I confess, that if pressed to own a book reader, I’d probably get the Nook: it’s a better value than its competitors, and is fundamentally an Android device, like my phone. As such, developers have found ways to add additional software to it, like a media player or a web browser. (But I’m not in the market and I can read books on my phone, if pressed.)
I’ll get to the titles later; indeed, I hope to dust off some old work and republish it in a format most book readers can accept. And so the biggest reason I’d choose the Nook (or Sony’s Reader) over an Amazon Kindle is over what files it accepts. I’m becoming more fond of the EPUB standard. (If the subject interests you, also read Joe Clark‘s breakdown of the HTML-ness of EPUB.)

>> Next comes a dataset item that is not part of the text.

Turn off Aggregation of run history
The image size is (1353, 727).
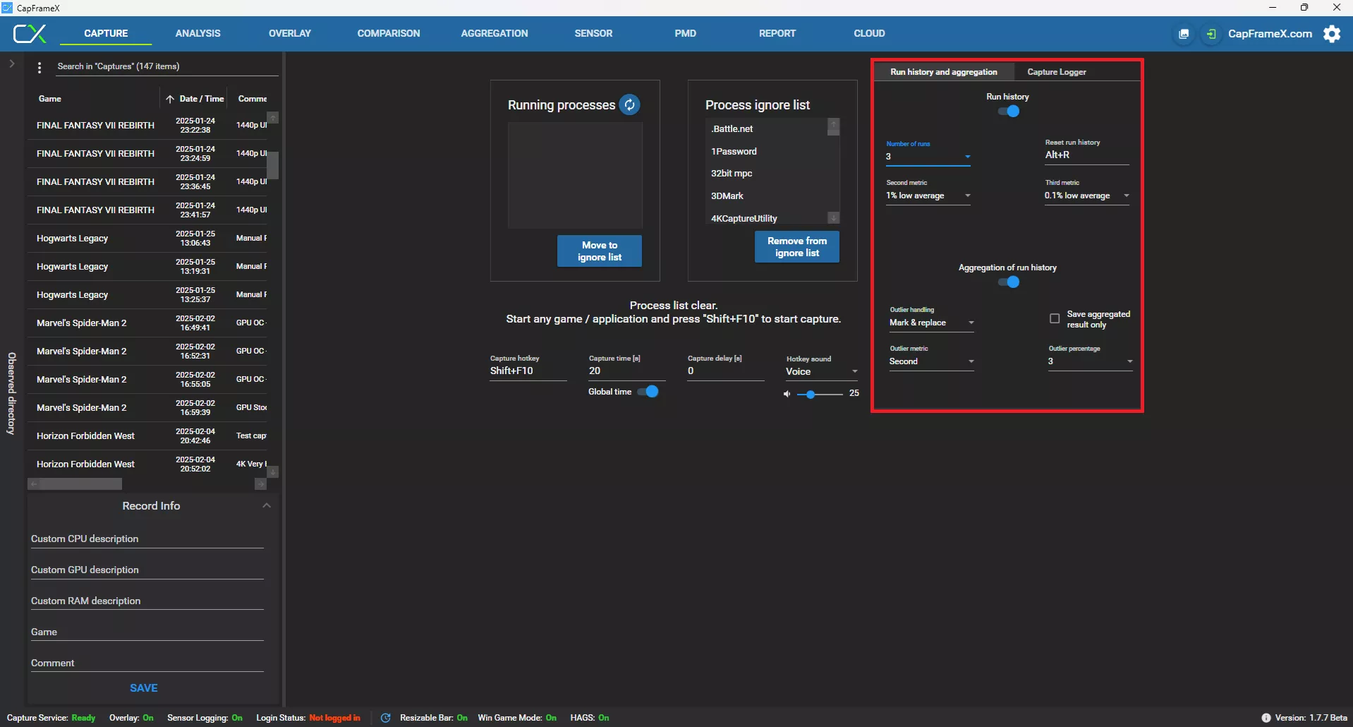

If you care about books, should consider your rights as a reader, since “Digital Rights Management” — now perishing in recorded music — is booming in electronic books. An encumbered electronic book does not give you the same rights to share or store as you have with one made of paper. This is not inconsequential for those who hold on to books for decades.
For background on the matters, see the Electronic Frontiers Foundation’s Digital Books and Your Rights. (Also available there as a PDF: some book readers take that!) Or, if you like something with more punch, check out the Free Software Foundation’s Defective by Design site. (This page about the Kindle.)